Dal cuneo fiscale alle pensioni: ecco i buchi neri della manovra

Il governo non trova ancora l'equilibrio: il taglio Irap incide poco, ai lavoratori andranno solo briciole (appena 14 euro al mese). E rimane il contributo del 3% sopra i 300mila euro

Dal cuneo fiscale alle pensioni: ecco i buchi neri della manovra

Un coro quasi unanime: le misure sono «insufficienti». Il governo cercava la svolta con la legge di Stabilità e aveva caricato il provvedimento autunnale di aspettative forti. Ma il risultato sembra molto una finanziaria old style. Un perfetto lavoro di equilibrio tra esigenze di interessi (organizzati) diversi, se non opposti. Lavoro di cesello da Prima Repubblica - con mediazioni a quanto pare ancora in corso, visto che il testo della legge ieri non era ancora pronto - che ha sicuramente il pregio di tenere insieme tutte le anime del governo su un minimo comune denominatore, ma alla fine risulta poco efficace. E presenta diverse zone d'ombra.
Quelle macro, segnalate ieri da tante associazioni di categoria e da una bella fetta di politica. Ma anche misure meno visibili perché di settore, comunque stonate rispetto allo spirito del governo delle larghe intese.
Per i lavoratori poco. La riduzione del cuneo fiscale, stimata dalla Cgia di Mestre è di circa 14 euro al mese. Al massimo otto euro, secondo i calcoli di Confesercenti, peraltro a beneficio esclusivo del 38% dei lavoratori. Fuori incapienti, pensionati e, chiaramente, gli autonomi. Sono 16 milioni le persone che potranno permettersi un caffè ogni due/tre giorni. Di sicuro non rilanceranno i consumi.

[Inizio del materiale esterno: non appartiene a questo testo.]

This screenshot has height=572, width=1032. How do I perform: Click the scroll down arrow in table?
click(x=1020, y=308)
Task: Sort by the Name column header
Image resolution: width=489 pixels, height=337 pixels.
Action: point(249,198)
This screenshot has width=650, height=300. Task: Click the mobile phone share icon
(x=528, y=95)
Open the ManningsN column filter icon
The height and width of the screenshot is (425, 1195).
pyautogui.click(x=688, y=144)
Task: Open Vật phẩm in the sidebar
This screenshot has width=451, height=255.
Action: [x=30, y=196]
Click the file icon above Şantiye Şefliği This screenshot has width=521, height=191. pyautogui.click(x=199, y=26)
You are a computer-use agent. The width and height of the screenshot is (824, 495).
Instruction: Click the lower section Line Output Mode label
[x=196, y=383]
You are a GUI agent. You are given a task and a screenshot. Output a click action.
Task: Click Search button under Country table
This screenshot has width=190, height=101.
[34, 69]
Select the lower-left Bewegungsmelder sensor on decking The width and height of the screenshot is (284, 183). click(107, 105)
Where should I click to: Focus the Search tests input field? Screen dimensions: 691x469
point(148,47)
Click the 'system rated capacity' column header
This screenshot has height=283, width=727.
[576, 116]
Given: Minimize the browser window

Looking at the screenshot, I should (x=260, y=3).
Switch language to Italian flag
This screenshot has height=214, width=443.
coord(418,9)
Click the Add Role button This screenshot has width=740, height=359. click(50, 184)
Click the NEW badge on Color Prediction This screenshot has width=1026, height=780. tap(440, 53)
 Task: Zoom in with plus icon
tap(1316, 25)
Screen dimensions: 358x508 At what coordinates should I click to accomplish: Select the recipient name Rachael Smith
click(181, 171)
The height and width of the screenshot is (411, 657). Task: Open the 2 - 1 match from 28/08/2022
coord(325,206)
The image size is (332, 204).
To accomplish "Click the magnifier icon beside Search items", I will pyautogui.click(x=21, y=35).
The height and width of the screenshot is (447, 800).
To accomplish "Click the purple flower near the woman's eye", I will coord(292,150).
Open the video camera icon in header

Sul versante delle imprese, non si fa calare il costo del lavoro. La riduzione Irap in quota lavoro, ha una cifra da prefisso internazionale («0,04 miliardi», si legge nel comunicato). La parte di cuneo che va alle aziende non supera il miliardo. «Modesta entità degli importi e polverizzazione degli interventi», sintetizzava ieri Rete imprese italia. Giusta la direzione - questo il leit motiv delle analisi della legge -, poco il coraggio.
Colpa delle risorse scarse. Vero. Ma questo è un altro punto oscuro. La riduzione del cuneo, 1,5 miliardi nel 2014, sembra essere realizzata in deficit. La crescita per il prossimo anno nelle previsioni ufficiali è con tutta probabilità sovrastimata. Il governo prevede un più uno per cento, quando gli istituti di ricerca più affidabili stimano uno 0,7%. Il deficit è stato portato dall'esecutivo al 2,5% dal 2,3 delle precedenti previsioni. Ma anche questa revisione potrebbe risultare troppo ottimista e il 2014 potremmo trovarci a ridosso del 3%. La spesa viene tagliata con il bisturi. Sicuramente un po' ci rimetteranno gli statali (categoria generalmente graziata dalle finanziarie), anche se la stretta contenuta nelle bozze in entrata al Consiglio dei ministri, ieri cambiava di ora in ora.

Molto combattuto il capitolo pensioni. Il blocco delle rivalutazioni ieri era ancora in forse. Pesa il rischio di ricorsi alla Corte costituzionale. Poi, segnalavano ieri esponenti del Pdl, il fatto che i risparmi vadano a coprire i costi per salvaguardare gli esodati è un precedente pericoloso. Si mettono in contrasto diritti e aspettative, entrambe legittime. Mentre il contributo di solidarietà è stato confermato al 3% per redditi superiori ai 300mila euro.
Oltre ai grandi capitoli non mancano quelle meno clamorose, ma fastidiose. In controtendenza con altri provvedimenti del governo (vedi la restituzione dei debiti della Pa), si appesantisce la restituzione (o compensazione) dei crediti fiscali delle aziende. Dovranno passare per un «visto di conformità», che sa tanto di complicazione burocratica per scoraggiare i creditori.

Tanto che darà circa 500 milioni di euro. Altra mini misura odiosa? Un bollo sulle comunicazioni telematiche agli uffici pubblici: 16 euro per ogni click. Una imposta forfettaria, che di certo non serve alla modernizzazione del Paese. Semmai al contrario.